*** Information supplied ***

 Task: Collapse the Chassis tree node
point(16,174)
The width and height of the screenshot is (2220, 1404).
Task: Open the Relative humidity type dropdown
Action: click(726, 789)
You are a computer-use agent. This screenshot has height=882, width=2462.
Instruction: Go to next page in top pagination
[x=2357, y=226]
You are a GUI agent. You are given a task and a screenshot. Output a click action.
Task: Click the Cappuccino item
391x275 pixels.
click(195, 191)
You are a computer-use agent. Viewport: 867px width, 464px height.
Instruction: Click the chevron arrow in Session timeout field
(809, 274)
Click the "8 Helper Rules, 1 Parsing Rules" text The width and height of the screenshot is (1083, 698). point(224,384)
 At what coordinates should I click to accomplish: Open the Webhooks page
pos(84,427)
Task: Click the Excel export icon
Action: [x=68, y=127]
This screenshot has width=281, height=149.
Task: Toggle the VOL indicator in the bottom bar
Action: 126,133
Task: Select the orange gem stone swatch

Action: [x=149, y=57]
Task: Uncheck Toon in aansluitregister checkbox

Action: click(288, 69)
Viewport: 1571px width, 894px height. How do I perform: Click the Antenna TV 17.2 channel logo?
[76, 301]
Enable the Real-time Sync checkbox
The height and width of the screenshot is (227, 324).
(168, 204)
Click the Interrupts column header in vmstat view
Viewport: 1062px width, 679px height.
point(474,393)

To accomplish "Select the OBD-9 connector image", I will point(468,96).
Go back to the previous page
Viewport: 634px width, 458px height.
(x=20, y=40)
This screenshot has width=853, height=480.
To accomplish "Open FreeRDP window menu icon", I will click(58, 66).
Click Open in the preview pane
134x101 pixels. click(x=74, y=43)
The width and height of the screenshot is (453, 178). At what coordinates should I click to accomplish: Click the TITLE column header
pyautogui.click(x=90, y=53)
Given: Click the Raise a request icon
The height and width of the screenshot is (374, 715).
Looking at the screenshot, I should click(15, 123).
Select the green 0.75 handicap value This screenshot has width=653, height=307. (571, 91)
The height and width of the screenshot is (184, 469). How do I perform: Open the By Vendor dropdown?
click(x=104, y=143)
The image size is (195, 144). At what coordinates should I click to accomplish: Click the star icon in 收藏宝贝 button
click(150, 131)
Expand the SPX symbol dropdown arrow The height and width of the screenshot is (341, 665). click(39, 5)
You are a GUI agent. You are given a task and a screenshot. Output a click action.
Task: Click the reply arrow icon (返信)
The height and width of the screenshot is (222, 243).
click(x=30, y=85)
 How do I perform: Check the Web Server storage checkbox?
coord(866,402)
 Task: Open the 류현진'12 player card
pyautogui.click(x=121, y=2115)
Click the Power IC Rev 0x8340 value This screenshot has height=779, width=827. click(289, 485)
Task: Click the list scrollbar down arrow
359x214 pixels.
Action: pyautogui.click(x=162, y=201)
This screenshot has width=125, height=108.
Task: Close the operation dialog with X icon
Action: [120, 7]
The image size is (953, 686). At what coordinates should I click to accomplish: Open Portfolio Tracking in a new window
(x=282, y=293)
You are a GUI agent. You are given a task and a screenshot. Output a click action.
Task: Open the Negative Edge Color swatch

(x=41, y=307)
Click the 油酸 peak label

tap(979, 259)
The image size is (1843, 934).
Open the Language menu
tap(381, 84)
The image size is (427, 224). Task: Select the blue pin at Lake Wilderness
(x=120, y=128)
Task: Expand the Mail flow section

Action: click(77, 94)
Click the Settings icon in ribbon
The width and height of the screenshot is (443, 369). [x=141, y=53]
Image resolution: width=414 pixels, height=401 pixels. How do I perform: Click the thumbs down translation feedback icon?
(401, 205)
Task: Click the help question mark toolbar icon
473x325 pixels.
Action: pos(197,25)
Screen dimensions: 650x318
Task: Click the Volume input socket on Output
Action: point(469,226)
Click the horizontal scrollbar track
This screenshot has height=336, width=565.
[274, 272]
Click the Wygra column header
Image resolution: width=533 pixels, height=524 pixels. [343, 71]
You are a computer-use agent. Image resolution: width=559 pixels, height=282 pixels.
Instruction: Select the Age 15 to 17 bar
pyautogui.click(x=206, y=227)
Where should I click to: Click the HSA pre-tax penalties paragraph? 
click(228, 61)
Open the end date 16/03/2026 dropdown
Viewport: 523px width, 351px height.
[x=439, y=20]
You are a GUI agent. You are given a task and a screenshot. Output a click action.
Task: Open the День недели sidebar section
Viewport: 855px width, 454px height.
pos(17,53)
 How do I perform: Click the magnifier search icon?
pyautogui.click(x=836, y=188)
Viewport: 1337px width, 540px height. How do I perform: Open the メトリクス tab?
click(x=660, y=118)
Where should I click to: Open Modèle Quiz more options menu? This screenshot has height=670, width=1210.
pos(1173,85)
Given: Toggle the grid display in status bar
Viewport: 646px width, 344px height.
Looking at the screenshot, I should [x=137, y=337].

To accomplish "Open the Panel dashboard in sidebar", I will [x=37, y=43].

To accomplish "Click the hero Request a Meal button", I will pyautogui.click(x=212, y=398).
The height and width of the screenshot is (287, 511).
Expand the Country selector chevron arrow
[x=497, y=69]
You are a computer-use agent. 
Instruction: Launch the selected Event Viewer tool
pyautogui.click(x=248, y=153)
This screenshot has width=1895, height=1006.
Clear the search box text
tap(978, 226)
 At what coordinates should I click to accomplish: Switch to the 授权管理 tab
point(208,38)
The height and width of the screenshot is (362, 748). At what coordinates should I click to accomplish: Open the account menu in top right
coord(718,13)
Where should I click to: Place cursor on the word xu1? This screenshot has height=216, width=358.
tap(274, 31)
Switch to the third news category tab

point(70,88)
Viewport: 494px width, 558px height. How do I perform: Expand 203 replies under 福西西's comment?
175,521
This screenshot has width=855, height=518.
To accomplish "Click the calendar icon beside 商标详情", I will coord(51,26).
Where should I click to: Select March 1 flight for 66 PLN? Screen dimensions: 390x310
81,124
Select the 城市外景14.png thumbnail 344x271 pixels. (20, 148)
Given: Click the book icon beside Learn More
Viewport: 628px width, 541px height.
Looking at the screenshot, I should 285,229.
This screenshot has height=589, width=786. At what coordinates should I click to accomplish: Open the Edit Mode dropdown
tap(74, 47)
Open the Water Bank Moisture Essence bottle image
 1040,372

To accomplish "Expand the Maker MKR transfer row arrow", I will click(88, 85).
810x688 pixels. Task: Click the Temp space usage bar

***

Exercise goal: Lines holding the word "computer" should be copied from the entries above.

Result:
You are a computer-use agent. This screenshot has height=882, width=2462.
You are a computer-use agent. Viewport: 867px width, 464px height.
You are a computer-use agent. Image resolution: width=559 pixels, height=282 pixels.
You are a computer-use agent. 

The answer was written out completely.